Problem to work on: Please copy word for word the part below that opens with the line containing "Given: Click the horizontal scroll left arrow" and closes with the line containing "Looking at the screenshot, I should (x=20, y=754).", keeping both of those lines.

Data excerpts:
____________

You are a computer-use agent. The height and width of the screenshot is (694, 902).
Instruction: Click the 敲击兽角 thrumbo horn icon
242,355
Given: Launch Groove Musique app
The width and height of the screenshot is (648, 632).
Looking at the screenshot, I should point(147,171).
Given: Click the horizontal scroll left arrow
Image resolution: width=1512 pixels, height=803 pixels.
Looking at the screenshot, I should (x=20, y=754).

____________

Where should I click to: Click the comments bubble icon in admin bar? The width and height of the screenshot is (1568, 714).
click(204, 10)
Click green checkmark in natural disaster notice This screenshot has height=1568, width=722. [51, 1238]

____________

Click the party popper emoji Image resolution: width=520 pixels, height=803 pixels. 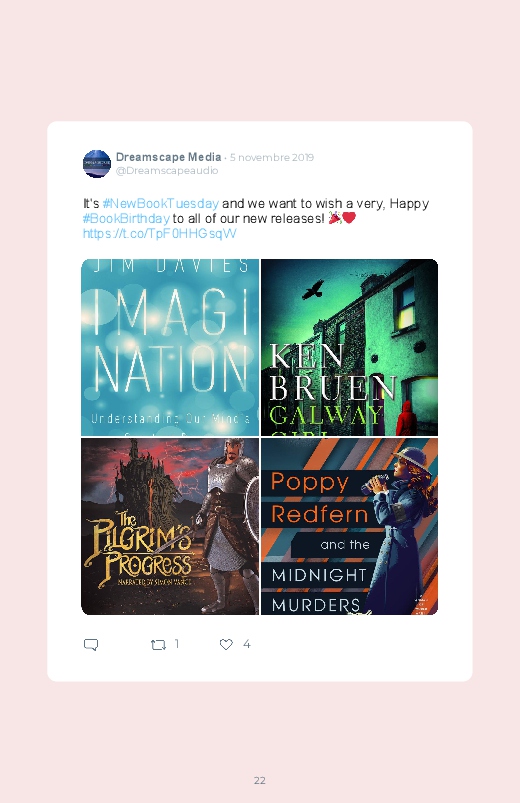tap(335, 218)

____________

Result:
Given: Click the horizontal scroll left arrow
Image resolution: width=1512 pixels, height=803 pixels.
Looking at the screenshot, I should (x=20, y=754).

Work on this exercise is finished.